> _EXERCISE_
Where in the data below does the word "link" appear? Copy each line that holds it.

Data records:
══════

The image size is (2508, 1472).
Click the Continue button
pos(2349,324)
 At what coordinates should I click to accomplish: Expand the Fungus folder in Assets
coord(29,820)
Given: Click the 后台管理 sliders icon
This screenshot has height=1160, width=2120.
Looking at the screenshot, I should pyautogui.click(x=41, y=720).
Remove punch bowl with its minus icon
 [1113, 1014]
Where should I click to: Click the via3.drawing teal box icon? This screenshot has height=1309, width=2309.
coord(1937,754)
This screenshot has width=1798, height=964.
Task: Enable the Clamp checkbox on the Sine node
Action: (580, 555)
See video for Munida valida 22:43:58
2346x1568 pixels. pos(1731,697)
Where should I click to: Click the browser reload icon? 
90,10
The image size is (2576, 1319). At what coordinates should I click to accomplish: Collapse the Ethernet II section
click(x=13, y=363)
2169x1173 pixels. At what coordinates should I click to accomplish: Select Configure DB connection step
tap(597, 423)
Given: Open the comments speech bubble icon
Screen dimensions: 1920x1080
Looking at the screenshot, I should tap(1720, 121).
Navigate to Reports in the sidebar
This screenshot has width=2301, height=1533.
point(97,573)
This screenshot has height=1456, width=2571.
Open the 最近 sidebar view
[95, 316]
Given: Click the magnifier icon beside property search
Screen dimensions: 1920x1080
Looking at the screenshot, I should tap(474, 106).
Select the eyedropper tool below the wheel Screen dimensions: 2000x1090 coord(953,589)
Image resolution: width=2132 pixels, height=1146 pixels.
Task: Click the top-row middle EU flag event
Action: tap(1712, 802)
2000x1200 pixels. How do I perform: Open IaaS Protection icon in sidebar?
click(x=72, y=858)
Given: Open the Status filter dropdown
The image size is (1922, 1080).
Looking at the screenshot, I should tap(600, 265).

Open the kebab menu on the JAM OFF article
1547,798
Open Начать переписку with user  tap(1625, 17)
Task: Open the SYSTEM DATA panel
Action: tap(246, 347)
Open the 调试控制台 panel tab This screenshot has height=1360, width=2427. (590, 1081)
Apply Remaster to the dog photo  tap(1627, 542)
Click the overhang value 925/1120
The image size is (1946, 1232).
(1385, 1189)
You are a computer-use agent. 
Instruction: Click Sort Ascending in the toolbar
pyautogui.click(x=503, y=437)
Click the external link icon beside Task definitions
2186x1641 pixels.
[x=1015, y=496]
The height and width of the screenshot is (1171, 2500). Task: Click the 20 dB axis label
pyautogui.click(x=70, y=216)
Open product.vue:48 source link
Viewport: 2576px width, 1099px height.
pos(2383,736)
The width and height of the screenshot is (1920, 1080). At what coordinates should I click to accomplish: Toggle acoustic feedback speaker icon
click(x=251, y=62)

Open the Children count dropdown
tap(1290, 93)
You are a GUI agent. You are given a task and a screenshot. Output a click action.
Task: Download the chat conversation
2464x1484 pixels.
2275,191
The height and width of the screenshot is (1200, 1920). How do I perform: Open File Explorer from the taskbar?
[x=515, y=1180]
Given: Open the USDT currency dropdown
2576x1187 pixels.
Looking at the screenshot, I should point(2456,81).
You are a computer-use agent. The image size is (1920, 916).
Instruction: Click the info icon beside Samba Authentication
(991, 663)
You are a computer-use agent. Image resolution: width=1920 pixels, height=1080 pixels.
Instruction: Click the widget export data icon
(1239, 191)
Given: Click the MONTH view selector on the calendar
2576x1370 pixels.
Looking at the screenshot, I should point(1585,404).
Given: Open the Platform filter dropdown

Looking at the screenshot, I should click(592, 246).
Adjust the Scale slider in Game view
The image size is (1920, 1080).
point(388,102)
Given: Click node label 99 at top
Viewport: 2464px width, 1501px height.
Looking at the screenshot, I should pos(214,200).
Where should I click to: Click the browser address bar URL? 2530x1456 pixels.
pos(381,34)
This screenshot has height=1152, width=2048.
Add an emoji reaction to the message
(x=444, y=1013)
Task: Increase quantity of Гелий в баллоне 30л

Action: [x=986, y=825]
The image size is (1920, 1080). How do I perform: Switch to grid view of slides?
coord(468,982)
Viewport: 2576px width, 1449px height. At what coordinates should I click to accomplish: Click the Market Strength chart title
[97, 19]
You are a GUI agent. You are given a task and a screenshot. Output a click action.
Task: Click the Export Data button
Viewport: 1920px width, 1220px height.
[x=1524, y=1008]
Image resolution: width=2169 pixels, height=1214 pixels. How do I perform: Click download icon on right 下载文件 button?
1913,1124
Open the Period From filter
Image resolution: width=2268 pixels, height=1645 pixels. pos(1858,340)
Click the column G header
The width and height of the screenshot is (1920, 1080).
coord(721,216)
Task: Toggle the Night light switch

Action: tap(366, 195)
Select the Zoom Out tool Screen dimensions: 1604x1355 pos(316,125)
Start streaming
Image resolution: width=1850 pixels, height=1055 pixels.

══════

> _RESPONSE TO THE TASK_
Click the external link icon beside Task definitions
Open product.vue:48 source link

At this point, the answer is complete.